For visitors who've spent time at American agave-forward bars in other cities, say Superbueno in New York or Julep in Houston for Southern-leaning spirit formats, Bakersfield OTR will read as the casual end of that spectrum. It's worth understanding that positioning before you arrive: this is not a place to interrogate the mezcal list at length. It is a place to eat a taco, take a shot, and understand what a working OTR evening looks like when it's not performing for an audience.

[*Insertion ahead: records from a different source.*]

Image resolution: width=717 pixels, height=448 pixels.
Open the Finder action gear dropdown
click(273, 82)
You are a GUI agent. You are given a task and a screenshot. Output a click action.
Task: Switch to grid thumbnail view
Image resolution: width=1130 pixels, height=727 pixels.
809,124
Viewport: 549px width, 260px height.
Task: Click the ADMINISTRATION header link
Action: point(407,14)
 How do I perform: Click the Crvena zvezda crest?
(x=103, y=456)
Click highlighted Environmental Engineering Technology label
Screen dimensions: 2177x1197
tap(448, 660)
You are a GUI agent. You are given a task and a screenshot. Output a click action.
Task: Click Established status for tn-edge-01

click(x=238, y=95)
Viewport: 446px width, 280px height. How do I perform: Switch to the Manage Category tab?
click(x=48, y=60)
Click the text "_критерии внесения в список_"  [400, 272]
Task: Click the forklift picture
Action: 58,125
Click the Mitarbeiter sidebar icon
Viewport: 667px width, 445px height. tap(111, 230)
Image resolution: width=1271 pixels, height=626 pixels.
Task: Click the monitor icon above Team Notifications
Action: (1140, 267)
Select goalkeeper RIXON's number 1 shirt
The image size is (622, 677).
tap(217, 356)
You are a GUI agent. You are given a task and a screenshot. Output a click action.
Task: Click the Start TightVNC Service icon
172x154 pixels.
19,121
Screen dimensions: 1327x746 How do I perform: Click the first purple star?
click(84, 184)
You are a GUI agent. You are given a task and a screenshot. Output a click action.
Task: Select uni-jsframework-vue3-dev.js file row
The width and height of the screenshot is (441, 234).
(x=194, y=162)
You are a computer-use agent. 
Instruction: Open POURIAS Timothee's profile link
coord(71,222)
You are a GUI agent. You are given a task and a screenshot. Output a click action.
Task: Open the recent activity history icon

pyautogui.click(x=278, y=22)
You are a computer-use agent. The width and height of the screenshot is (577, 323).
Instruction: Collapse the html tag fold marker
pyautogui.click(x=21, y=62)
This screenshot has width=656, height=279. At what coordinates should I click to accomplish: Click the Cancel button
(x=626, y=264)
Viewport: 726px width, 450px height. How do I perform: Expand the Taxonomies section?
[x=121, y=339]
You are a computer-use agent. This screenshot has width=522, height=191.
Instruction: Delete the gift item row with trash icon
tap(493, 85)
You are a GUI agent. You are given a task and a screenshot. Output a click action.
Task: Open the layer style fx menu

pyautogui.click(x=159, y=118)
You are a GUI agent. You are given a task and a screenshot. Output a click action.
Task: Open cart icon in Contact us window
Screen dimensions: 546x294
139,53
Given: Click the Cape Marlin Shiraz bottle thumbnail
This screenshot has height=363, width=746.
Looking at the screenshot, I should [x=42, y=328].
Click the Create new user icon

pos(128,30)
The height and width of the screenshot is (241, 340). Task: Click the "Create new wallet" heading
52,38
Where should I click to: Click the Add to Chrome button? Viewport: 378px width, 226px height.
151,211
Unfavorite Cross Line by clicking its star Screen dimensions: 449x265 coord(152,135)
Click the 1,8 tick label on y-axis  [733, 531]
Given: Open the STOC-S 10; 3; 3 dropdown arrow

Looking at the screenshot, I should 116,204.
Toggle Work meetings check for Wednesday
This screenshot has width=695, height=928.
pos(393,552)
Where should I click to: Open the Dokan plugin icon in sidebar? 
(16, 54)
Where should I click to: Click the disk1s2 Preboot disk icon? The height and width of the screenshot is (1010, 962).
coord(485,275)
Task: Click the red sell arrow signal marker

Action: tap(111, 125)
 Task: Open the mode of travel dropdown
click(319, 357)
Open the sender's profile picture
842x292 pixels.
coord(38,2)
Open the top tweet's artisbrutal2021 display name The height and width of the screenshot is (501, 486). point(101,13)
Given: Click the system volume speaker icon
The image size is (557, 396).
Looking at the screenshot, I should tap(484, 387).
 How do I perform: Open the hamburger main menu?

The Broader American Agave Bar Context

The taco-and-shot format, specifically when anchored around tequila and mezcal, has become one of the more durable casual bar concepts in American cities over the past decade. It sits at the intersection of two reliable commercial forces: the sustained growth of agave spirits as a category, and the continued appeal of casual Mexican-American food as bar programming. Bars operating this format in other cities, from taco bars with deep mezcal lists in Austin to stripped-back agave counters in Los Angeles neighbourhoods, have demonstrated that the format scales down to neighbourhood level better than most concept-heavy bar programs. Bakersfield OTR operates in that same tradition. For a sense of how more technically ambitious agave-adjacent programs look at higher price tiers, ABV in San Francisco or Jewel of the South in New Orleans offer useful comparison points, as does The Parlour in Frankfurt for how the cocktail-bar format translates internationally. Bakersfield OTR is not competing in that register, but knowing the spectrum helps calibrate expectations.

Planning a Visit

Bakersfield OTR sits at 1213 Vine Street, which puts it on foot from most of OTR's core bar and restaurant strip. The format is walk-in and the crowd dynamic rewards arriving when the block is already moving, which in OTR means from mid-evening onward on weekends and earlier than you'd expect on weekday nights given the resident population density. Specific hours, pricing, and current booking policy should be confirmed directly, as these details are subject to change and are not verified in EP Club's current data. For a wider look at how Bakersfield OTR fits into Cincinnati's full eating and drinking scene, see our full Cincinnati restaurants guide.